TTS icon indicating copy to clipboard operation
TTS copied to clipboard

[Bug] Multiple speaker requests?

Open mukundt opened this issue 1 year ago β€’ 4 comments

Describe the bug

The TTS API states that speaker_wav can be a list of filepaths for multiple speaker references. But in def tts_to_file(...), speaker_wav only accepts a single string.

To Reproduce

tts.tts_to_file(
    text="Some test",
    file_path="output.wav",
    speaker_wav=["training/1.wav"],
    language="en",
)

Expected behavior

No response

Logs

No response

Environment

{
    "CUDA": {
        "GPU": [],
        "available": false,
        "version": null
    },
    "Packages": {
        "PyTorch_debug": false,
        "PyTorch_version": "2.1.1",
        "TTS": "0.20.6",
        "numpy": "1.26.2"
    },
    "System": {
        "OS": "Darwin",
        "architecture": [
            "64bit",
            ""
        ],
        "processor": "arm",
        "python": "3.11.6",
        "version": "Darwin Kernel Version 22.5.0: Thu Jun  8 22:22:20 PDT 2023; root:xnu-8796.121.3~7/RELEASE_ARM64_T6000"
    }
}

Additional context

No response

mukundt avatar Nov 20 '23 18:11 mukundt

tried giving a list of strings?

erogol avatar Nov 28 '23 10:11 erogol

It works for me in this way:

tts.tts_to_file(
    text="Some test",
    file_path="output.wav",
    speaker_wav=["training/1.wav","training/2.wav","training/3.wav"],
    language="en",
)

But the order is important becase the main timbre will be the first wav in the list... it's like the other ones add features to the first voice...

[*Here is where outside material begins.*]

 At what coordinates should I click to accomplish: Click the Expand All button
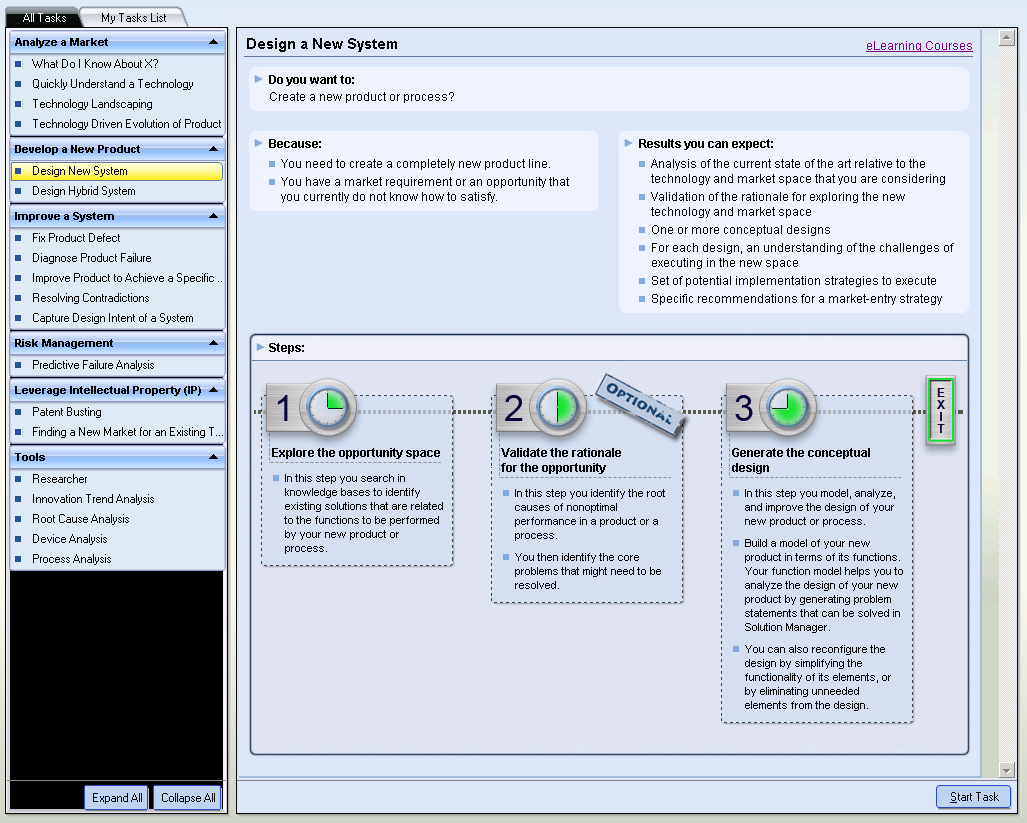pyautogui.click(x=117, y=798)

What I wish to know is how to SAVE the "speaker" once I find the right list, to save time so it does not have to analyze it every time.

Zibri avatar Nov 30 '23 20:11 Zibri

I was able to do successfully generate audio using both a list of strings with length of 1 and 2.


from TTS.api import TTS


tts = TTS("tts_models/multilingual/multi-dataset/xtts_v2", gpu=True)

tts.tts_to_file(
    text="Some test text",
    file_path="output.wav",
    speaker_wav=["test_wavs/1.wav", "test_wavs/2.wav"],
    language="en",
)



tts.tts_to_file(
    text="Some test text",
    file_path="output.wav",
    speaker_wav=["test_wavs/1.wav"],
    language="en",
)

try upgrading to TTS version 0.21.2

loganhart02 avatar Nov 30 '23 21:11 loganhart02

This issue has been automatically marked as stale because it has not had recent activity. It will be closed if no further activity occurs. Thank you for your contributions. You might also look our discussion channels.

stale[bot] avatar Jan 02 '24 09:01 stale[bot]